Why? Because they knew about the girl? Unlikely. Without doubt Hooper
had, as in my case, himself made possible that knowledge. But I
remembered many things; and I knew that my flash of intuition, absurd as
it might seem at first sight, was true. I recalled the swift, darting
onslaughts with the fly whackers, the fierce, vindictive slaughter of
the frogs, his early-morning pursuit of the flock of migrating birds.

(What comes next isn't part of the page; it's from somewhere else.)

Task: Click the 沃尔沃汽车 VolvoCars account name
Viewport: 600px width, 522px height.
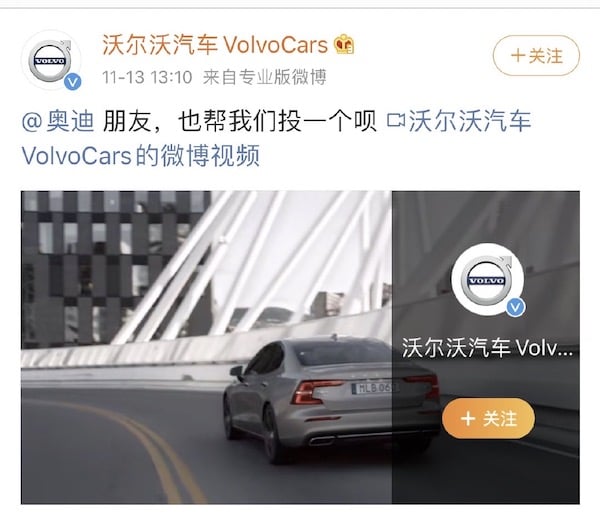Action: [x=215, y=45]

Especially came clear to my recollection the words spoken at breakfast:

"Everything inside the walls is mine! Mine! Mine! Understand? I will
not tolerate anything that is not mine; that does not obey my will; that
does not come when I say come; go when I say go; and fall silent when I
say be still!"

My crime, the crime of these men from whose dead hands the girl's
appeals had been taken for the "Collection," was that of curiosity! The
old man would within his own domain reign supreme, in the mental as in
the physical world. The chance cowboy, genuinely desirous only of a
resting place for the night, rode away unscathed; but he whom the old
man convicted of a prying spirit committed a lese-majesty that could not
be forgiven. And I had made many tracks during my night reconnaissance.